**WHAT IS BEING ASKED:** Among the lines below, a stretch begins at the one with "GYM FLOORING (212, 280)" and ends at the one with "Saiba mais [button] (165, 2542)". Repeat that stretch exactly, ends included.

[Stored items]

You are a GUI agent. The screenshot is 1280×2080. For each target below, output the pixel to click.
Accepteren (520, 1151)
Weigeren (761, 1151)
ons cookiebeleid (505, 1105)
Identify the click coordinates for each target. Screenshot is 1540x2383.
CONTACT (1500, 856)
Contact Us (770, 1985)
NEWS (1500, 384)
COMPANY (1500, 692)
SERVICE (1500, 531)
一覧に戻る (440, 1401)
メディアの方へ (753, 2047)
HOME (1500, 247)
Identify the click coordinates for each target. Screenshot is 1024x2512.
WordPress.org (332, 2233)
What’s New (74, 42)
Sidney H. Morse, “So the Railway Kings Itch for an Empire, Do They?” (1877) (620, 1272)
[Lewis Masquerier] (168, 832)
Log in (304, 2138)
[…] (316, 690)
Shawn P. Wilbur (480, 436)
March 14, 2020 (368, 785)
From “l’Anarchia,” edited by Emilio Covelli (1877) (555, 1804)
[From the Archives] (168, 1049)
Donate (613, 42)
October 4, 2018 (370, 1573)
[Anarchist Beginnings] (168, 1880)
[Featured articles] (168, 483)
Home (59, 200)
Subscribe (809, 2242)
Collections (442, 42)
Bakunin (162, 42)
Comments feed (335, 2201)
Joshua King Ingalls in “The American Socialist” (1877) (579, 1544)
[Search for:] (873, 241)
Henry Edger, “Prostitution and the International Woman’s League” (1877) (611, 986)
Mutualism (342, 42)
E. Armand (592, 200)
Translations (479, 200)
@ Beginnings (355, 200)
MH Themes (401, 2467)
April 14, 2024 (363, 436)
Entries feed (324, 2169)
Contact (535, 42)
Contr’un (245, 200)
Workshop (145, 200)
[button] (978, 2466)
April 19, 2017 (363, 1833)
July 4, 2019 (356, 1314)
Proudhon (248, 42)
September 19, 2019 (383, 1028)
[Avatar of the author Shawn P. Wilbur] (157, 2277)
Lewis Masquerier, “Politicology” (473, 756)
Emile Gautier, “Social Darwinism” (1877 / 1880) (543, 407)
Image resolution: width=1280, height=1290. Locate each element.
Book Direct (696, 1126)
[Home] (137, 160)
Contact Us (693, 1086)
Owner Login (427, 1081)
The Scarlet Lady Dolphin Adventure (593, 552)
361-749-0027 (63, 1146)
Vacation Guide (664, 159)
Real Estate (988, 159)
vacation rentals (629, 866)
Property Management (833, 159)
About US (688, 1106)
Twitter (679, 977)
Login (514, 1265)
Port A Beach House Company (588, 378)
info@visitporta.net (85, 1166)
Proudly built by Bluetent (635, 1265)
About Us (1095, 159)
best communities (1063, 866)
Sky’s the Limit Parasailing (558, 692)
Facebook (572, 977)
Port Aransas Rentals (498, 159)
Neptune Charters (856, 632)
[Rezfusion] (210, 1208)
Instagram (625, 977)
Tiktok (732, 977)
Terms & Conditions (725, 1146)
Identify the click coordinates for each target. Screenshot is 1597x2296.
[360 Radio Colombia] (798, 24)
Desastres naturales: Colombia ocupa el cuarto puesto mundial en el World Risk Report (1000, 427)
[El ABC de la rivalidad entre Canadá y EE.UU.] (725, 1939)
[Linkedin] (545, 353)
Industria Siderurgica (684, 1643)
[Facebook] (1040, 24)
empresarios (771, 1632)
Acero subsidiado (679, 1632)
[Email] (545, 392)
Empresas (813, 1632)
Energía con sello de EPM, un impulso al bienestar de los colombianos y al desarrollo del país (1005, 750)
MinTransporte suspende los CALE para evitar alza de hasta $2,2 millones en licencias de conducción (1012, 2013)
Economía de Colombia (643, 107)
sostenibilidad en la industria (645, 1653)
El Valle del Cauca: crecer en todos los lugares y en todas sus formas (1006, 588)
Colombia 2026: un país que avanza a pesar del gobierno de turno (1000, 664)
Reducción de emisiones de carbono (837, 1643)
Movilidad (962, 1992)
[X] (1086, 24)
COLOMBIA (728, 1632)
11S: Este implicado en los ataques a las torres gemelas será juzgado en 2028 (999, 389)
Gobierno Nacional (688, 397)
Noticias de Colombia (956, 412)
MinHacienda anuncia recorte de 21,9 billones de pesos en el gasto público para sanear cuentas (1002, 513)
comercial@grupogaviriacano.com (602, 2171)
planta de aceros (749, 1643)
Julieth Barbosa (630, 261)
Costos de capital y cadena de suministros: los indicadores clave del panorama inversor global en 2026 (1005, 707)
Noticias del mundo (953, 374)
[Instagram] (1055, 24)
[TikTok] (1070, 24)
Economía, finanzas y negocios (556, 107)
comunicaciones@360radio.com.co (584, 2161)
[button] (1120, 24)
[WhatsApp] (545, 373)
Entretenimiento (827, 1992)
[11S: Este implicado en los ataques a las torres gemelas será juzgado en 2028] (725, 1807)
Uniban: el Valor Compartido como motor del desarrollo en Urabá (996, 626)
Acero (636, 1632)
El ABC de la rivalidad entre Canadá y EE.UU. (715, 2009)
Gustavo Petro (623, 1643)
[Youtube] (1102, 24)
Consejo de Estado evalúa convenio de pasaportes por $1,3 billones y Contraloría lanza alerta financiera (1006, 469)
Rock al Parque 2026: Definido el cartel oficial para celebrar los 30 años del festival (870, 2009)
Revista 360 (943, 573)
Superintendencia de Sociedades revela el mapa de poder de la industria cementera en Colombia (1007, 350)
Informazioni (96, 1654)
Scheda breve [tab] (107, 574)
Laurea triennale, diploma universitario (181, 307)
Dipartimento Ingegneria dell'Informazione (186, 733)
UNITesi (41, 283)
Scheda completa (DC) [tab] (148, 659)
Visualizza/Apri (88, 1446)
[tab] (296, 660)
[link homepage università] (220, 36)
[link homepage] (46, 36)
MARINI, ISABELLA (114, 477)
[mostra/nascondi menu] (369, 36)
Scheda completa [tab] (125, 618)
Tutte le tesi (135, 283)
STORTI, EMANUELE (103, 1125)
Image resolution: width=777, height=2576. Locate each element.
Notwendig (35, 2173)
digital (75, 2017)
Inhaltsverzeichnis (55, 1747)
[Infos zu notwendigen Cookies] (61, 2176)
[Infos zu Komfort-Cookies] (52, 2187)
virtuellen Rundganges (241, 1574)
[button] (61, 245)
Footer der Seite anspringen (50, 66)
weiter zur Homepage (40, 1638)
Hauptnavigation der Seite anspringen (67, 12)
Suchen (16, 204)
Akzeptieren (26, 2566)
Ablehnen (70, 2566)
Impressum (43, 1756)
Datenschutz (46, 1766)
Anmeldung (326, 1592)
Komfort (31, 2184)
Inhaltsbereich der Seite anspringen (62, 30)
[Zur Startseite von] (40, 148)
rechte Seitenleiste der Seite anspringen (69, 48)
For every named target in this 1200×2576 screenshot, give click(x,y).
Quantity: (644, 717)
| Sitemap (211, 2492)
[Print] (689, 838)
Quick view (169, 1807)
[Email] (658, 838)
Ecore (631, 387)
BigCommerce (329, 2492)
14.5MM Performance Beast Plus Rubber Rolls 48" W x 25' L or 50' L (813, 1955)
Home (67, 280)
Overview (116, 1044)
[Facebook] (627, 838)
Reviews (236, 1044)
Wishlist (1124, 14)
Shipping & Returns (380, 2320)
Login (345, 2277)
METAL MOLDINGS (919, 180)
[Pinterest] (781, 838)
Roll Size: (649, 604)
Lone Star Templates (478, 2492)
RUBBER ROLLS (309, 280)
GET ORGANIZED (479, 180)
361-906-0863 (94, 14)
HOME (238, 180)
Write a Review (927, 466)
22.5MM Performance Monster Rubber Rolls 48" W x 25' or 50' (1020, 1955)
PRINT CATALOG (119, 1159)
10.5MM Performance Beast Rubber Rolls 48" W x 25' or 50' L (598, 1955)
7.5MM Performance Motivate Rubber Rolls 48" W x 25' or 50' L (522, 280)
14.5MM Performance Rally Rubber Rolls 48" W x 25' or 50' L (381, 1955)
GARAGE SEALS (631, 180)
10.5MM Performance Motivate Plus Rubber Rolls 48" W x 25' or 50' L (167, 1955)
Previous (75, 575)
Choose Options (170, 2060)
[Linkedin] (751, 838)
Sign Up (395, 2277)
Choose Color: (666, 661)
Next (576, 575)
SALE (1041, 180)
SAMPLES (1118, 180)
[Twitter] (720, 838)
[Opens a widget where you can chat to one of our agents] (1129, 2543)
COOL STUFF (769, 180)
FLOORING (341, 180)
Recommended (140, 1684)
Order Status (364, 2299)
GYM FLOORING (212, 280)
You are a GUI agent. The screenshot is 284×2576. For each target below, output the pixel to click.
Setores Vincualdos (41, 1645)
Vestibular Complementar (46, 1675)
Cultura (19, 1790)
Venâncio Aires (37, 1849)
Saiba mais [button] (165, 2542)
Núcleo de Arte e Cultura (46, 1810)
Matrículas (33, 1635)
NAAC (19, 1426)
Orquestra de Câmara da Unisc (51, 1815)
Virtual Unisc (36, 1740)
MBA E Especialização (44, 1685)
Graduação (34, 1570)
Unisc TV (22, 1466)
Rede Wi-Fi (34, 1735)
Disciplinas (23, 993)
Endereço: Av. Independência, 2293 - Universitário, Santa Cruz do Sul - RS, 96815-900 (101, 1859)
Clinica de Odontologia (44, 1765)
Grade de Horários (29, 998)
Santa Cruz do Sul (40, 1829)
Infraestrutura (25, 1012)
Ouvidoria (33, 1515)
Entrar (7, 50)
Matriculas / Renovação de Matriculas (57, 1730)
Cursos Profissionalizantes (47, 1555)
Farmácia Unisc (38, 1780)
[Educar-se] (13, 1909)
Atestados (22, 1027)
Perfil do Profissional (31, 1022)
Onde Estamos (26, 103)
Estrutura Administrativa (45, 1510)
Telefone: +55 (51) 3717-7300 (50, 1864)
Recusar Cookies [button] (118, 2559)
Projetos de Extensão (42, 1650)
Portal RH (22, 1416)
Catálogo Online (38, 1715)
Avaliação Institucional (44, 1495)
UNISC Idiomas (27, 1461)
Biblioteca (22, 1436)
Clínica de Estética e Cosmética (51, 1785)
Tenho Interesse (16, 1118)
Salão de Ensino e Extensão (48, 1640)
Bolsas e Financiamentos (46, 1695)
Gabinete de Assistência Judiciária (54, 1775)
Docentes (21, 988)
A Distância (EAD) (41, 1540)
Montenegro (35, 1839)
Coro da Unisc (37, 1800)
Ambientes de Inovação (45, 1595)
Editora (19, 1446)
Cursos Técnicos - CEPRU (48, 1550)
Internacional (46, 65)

**RESPONSE TO THIS EXERCISE:**
GYM FLOORING (212, 280)
You are a GUI agent. The screenshot is 284×2576. For each target below, output the pixel to click.
Setores Vincualdos (41, 1645)
Vestibular Complementar (46, 1675)
Cultura (19, 1790)
Venâncio Aires (37, 1849)
Saiba mais [button] (165, 2542)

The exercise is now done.